Posted desember 18, 2023

A smoke alarm for your experiments: Introducing Optimizely’s automatic sample ratio mismatch detection

Optimizely's automatic sample ratio mismatch (SRM) detection rapidly detects any experiment deterioration. See how teams can confidently launch more experiments.

diagram

Optimizely Experiment's automatic sample ratio mismatch (SRM) detection delivers peace of mind to experimenters. It reduces a user’s exposure time to bad experiences by rapidly detecting any experiment deterioration.

This deterioration is caused by unexpected imbalances of visitors to a variation in an experiment. Most importantly, this auto SRM detection empowers product managers, marketers, engineers, and experimentation teams to confidently launch more experiments. 

How Optimizely Experiment’s stats engine and automatic sample rate mismatch detection work together

The sample ratio mismatch actslike the bouncer at the door who has a mechanical counter, checking guests’ tickets (users) and telling them which room they get to party in.

Stats engine is like the party host who is always checking the vibes (behavior) of the guests as people come into the room.

If SRM does its job right, then stats engine can confidently tell which party room is better and direct more traffic to the winning variation (the better party) sooner.

Why would I want Optimizely Experiment’s SRM detection?

It's equally important to ensure Optimizely Experiment users know their experiment results are trustworthy and have the tools to understand what an imbalance can mean for their results and how to prevent it.

Uniquely, Optimizely Experiment goes further by combining the power of automatic visitor imbalance detection with an insightful experiment health indicator. This experiment health indicator plays double duty by letting our customers know when all is well and there is no imbalance present.

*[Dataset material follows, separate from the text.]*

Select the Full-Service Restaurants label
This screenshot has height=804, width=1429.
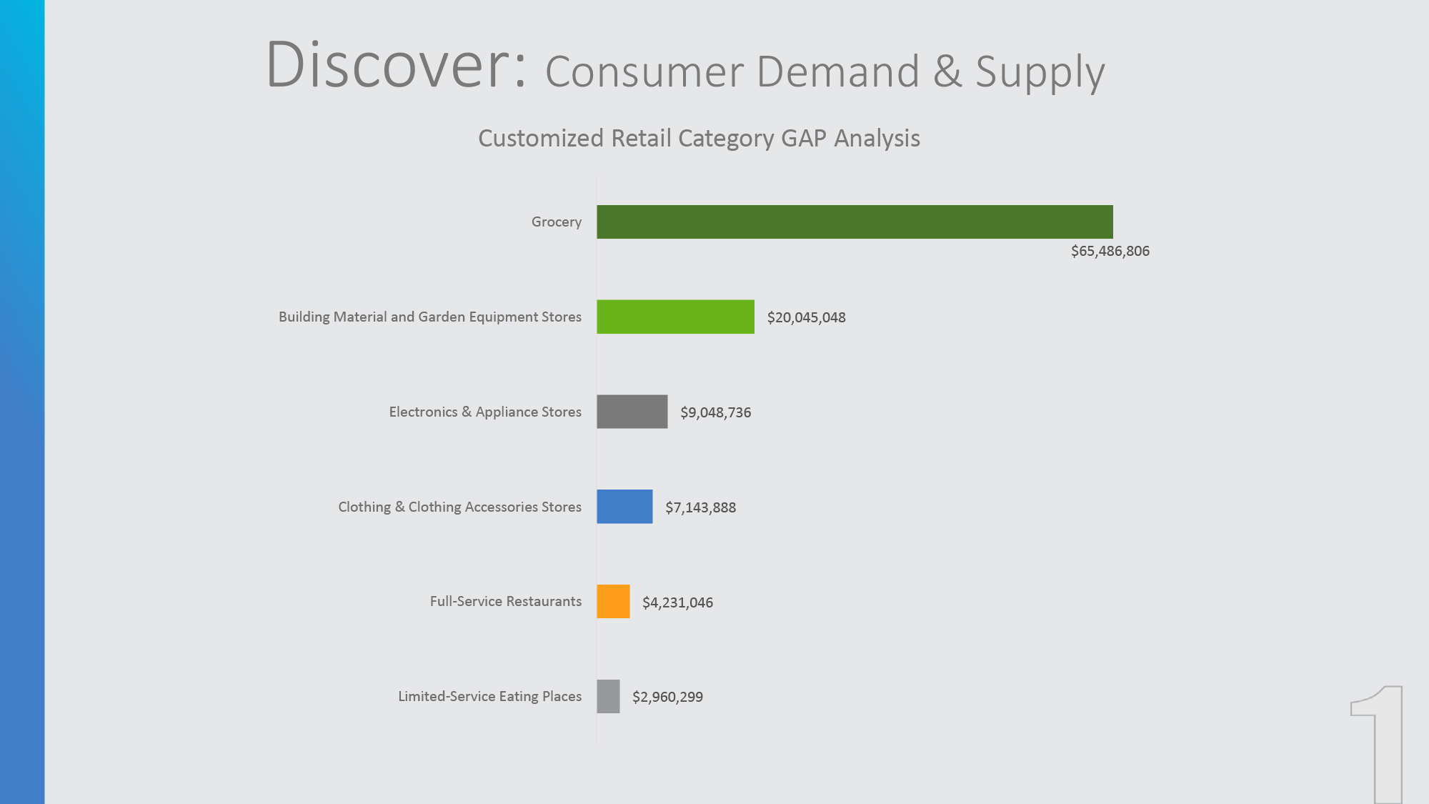click(505, 601)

Then, when just-in-time insight is needed to protect your business decisions, Optimizely also delivers just-in-time alerts that help our customers recognize the severity of, diagnose, and recover from errors.

Why should I care about sample ratio mismatch (SRM)?

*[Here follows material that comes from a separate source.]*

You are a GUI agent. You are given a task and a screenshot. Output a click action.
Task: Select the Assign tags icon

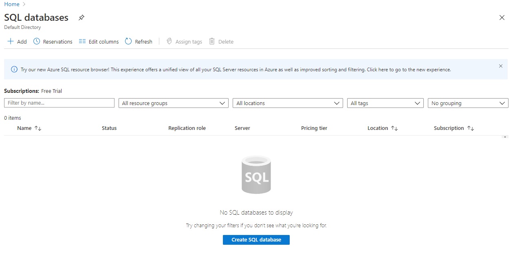[169, 41]
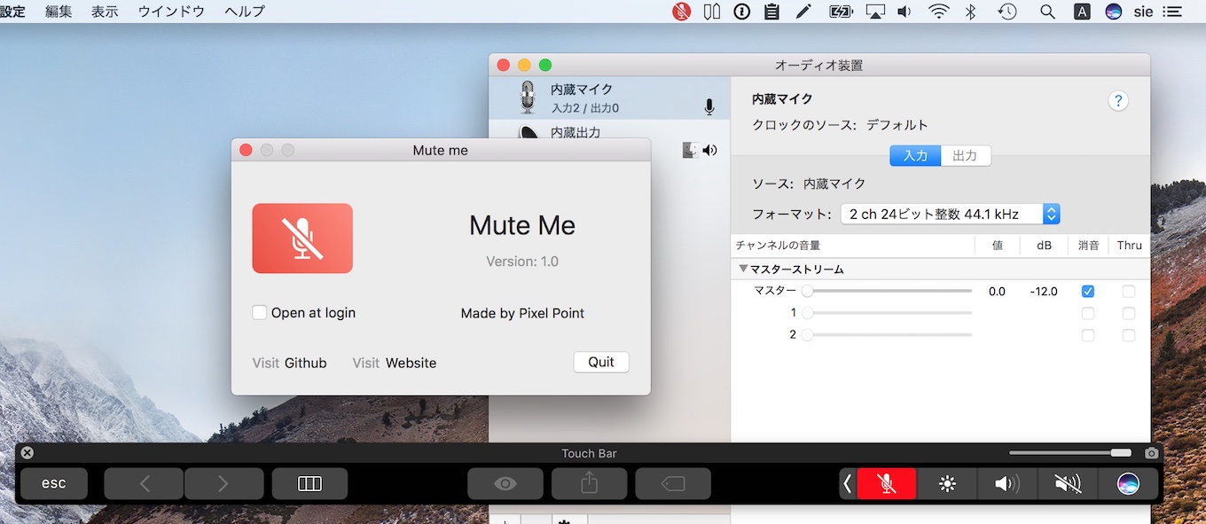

Just like a fever is a symptom of many illnesses, a SRM is a symptom of a variety of data quality issues. Ignoring a SRM without knowing the root cause may result in a bad feature appearing to be good and being shipped out to users, or vice versa. Finding an experiment with an unknown source of traffic imbalance lets you turn it off quickly and reduce the blast radius.

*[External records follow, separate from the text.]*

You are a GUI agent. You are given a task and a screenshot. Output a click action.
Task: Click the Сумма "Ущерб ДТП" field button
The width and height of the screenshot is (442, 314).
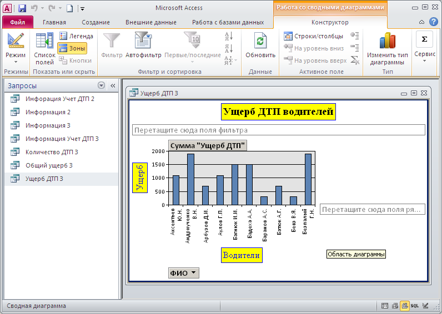(208, 145)
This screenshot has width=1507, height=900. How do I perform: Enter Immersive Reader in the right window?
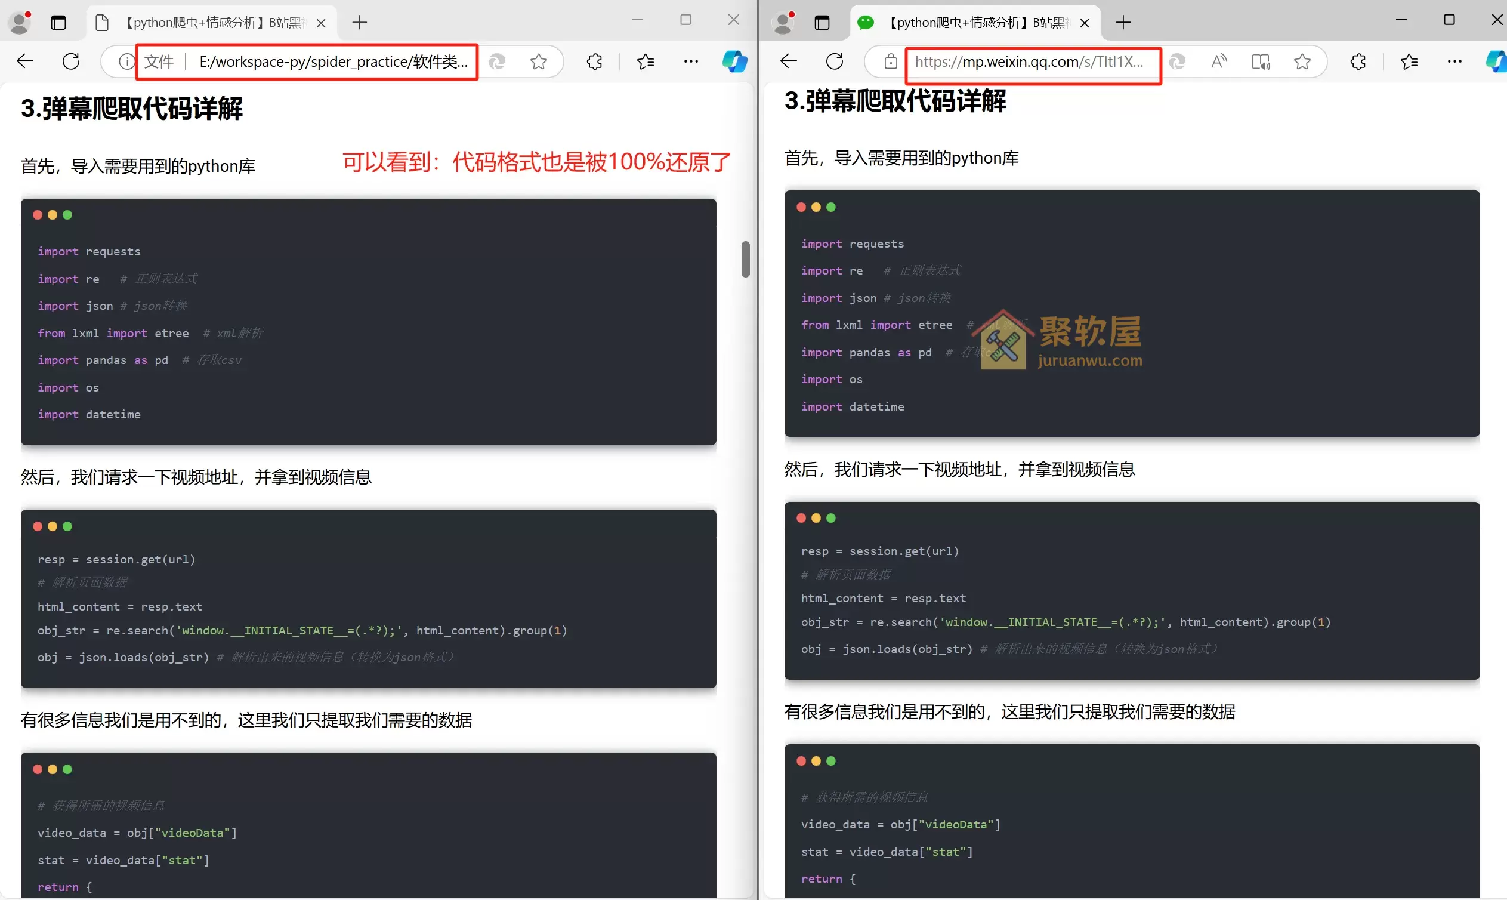tap(1261, 61)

Then what is the connection between a “mismatch” and “sample ratio”?

When we get ready to launch an experiment, we assign a traffic split of users for Optimizely Experiment to distribute to each variation. We expect the assigned traffic split to reasonably match up with the actual traffic split in a live experiment. An experiment is exposed to an SRM imbalance when there is a statistically significant difference between the expected and the actual assigned traffic splits of visitors to an experiment’s variations.

1. A mismatch doesn’t mean an imperfect match

Remember: A bonified imbalance requires a statistically significant result of the difference in visitors. Don't expect a picture-perfect, identical, exact match of the launch-day traffic split to your in-production traffic split. There will always be some ever-so-slight deviation.

Not every traffic disparity automatically signifies that an experiment is useless. Because Optimizely deeply values our customers' time and energy, we developed a new statistical test that continuously monitors experiment results and detects harmful SRMs as early as possible. All while still controlling for crying wolf over false positives (AKA when we conclude there is a surprising difference between a test variation and the baseline when there is no real difference). 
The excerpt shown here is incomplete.